--- Available data ---
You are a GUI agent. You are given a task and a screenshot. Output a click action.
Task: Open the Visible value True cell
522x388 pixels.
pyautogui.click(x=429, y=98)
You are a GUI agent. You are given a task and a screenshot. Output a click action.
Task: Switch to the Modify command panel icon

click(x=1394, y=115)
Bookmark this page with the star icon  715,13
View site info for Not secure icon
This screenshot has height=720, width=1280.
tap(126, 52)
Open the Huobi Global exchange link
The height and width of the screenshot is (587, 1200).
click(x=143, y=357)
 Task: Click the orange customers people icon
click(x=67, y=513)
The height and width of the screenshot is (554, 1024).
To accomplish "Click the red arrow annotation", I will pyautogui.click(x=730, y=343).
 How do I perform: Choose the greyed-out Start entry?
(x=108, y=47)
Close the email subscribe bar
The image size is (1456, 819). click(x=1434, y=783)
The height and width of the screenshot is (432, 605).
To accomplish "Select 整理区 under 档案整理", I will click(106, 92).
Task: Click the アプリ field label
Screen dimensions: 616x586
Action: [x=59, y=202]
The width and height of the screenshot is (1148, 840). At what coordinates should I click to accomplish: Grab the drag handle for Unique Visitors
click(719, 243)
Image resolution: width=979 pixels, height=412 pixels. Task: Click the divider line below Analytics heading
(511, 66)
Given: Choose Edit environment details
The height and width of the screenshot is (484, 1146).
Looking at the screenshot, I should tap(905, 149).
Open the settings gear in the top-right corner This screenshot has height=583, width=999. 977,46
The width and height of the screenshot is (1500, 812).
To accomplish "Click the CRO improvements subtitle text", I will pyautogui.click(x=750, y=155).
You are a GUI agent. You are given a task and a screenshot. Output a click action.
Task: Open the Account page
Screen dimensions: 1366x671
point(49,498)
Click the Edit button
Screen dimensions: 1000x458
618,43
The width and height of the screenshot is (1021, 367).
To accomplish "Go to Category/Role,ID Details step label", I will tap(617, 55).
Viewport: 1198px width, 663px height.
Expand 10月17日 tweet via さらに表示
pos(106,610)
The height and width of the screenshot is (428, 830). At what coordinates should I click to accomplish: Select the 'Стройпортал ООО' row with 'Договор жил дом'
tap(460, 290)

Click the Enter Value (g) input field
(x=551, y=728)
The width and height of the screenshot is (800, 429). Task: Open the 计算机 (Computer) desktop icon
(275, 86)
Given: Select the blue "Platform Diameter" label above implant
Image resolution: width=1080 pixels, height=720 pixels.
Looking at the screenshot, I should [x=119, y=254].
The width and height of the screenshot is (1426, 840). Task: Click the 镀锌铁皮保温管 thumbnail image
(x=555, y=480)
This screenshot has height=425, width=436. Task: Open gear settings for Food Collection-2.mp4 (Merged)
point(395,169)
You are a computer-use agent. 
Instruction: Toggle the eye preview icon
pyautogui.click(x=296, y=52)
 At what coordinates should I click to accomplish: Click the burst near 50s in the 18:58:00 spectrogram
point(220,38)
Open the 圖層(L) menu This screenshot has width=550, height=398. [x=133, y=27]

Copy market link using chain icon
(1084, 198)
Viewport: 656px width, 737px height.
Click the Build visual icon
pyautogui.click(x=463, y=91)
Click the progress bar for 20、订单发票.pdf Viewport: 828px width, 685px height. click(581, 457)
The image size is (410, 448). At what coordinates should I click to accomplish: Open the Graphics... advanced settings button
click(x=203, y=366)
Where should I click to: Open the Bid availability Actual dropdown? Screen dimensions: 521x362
---
What this task involves: Report the lines above that contain "will".

Task result:
To accomplish "Click the red arrow annotation", I will pyautogui.click(x=730, y=343).
To accomplish "Select 整理区 under 档案整理", I will click(106, 92).
To accomplish "Click the CRO improvements subtitle text", I will pyautogui.click(x=750, y=155).
To accomplish "Go to Category/Role,ID Details step label", I will tap(617, 55).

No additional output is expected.